» **Aim of the task**
Can you rewrite the rows below, from the line containing "Click the decrease indent icon" through the last row, as a JSON list of strings with one string per line, leaving out blank lines and the pictures?

[Rows with element and text position data]
——————
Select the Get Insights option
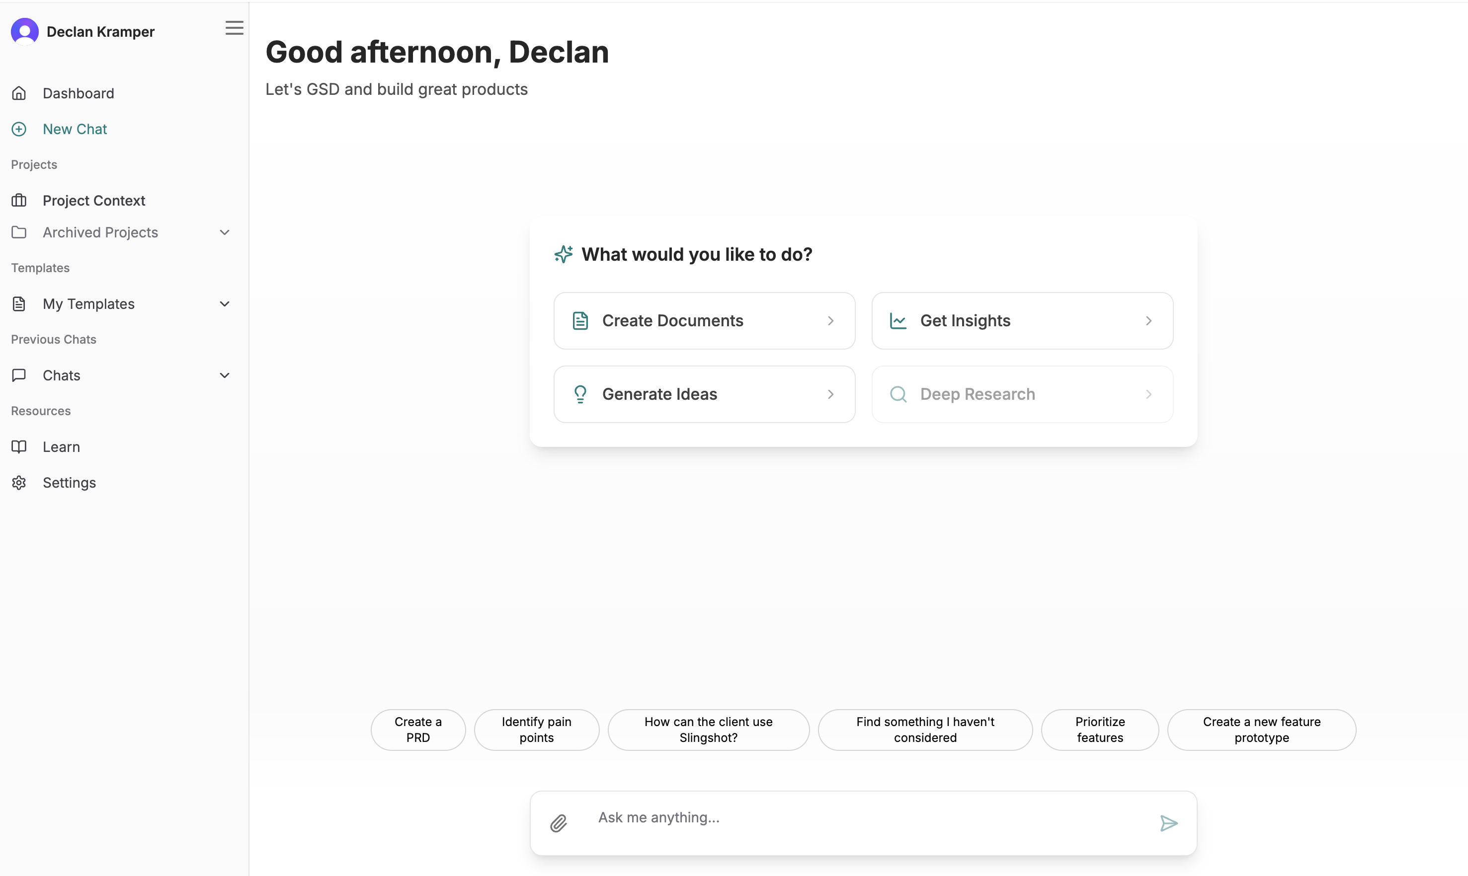1468x876 pixels. 1022,321
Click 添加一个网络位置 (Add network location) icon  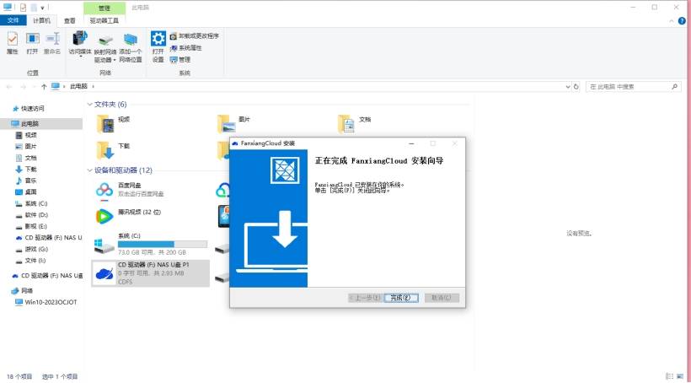130,44
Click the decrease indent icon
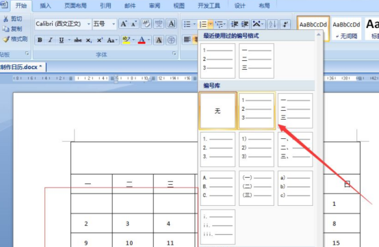 click(234, 24)
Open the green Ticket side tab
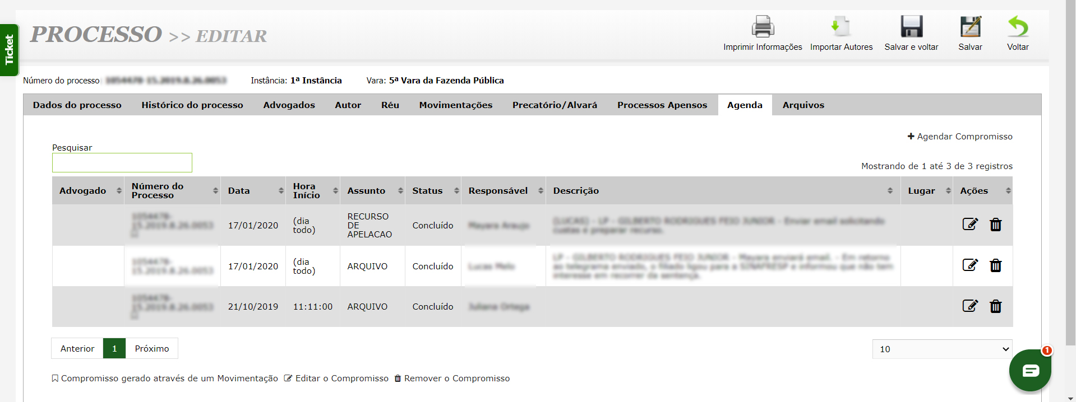Screen dimensions: 1076x402 [x=9, y=50]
——————
» **Output for this exercise**
[
  "Click the decrease indent icon",
  " click(234, 24)",
  "Open the green Ticket side tab",
  "Screen dimensions: 1076x402 [x=9, y=50]"
]